### DATA SUPPLIED
####################
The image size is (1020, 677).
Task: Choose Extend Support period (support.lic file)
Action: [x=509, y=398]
####################
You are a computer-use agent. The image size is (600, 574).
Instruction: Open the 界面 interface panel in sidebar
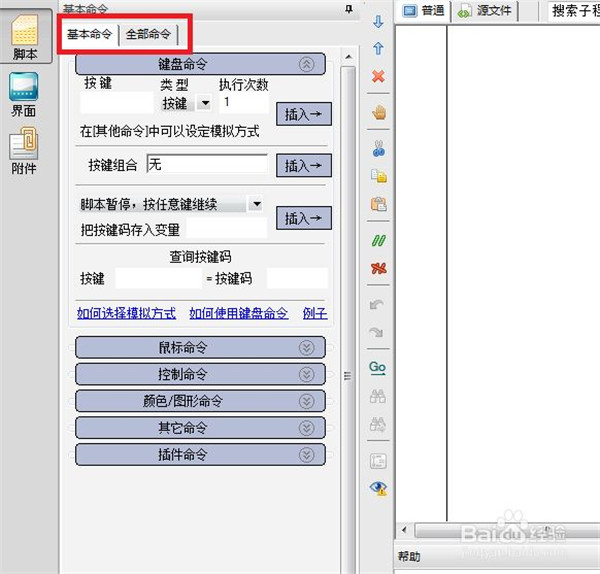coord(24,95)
####################
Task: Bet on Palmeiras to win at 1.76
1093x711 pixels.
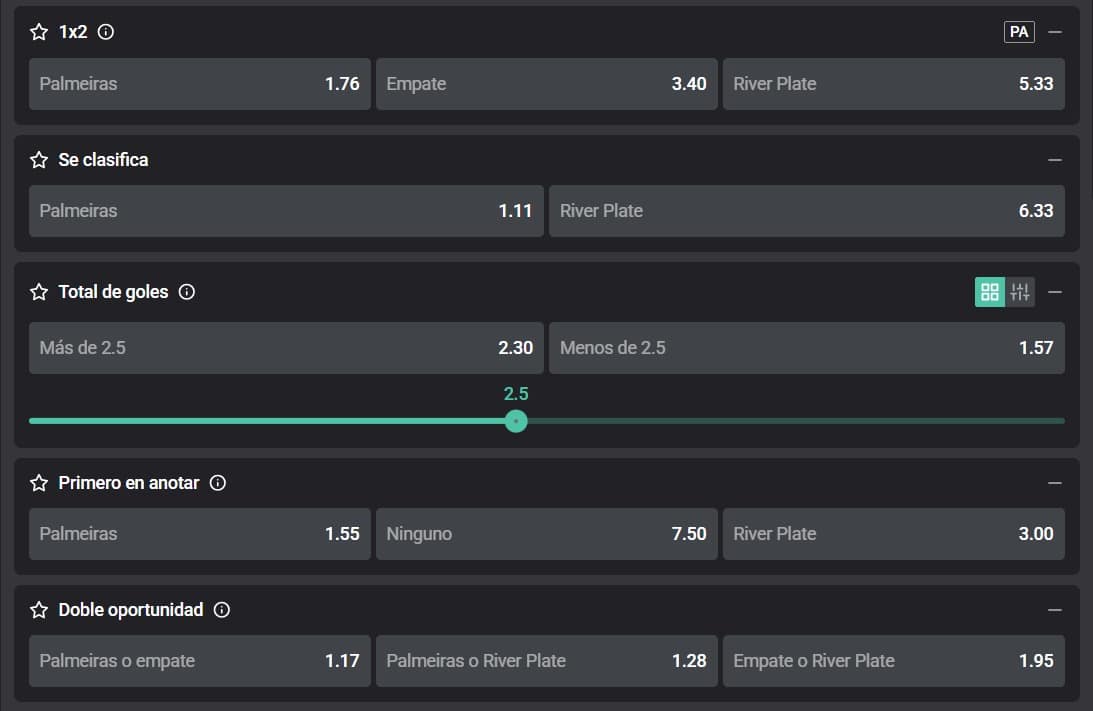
####################
### ABOUT THIS EXERCISE
Copy the records above exactly, beginning at the line that contains "Task: Bet on Palmeiras to win at 1.76" and stopping after the line that contains "1093x711 pixels.".

### FINISHED EXERCISE
Task: Bet on Palmeiras to win at 1.76
1093x711 pixels.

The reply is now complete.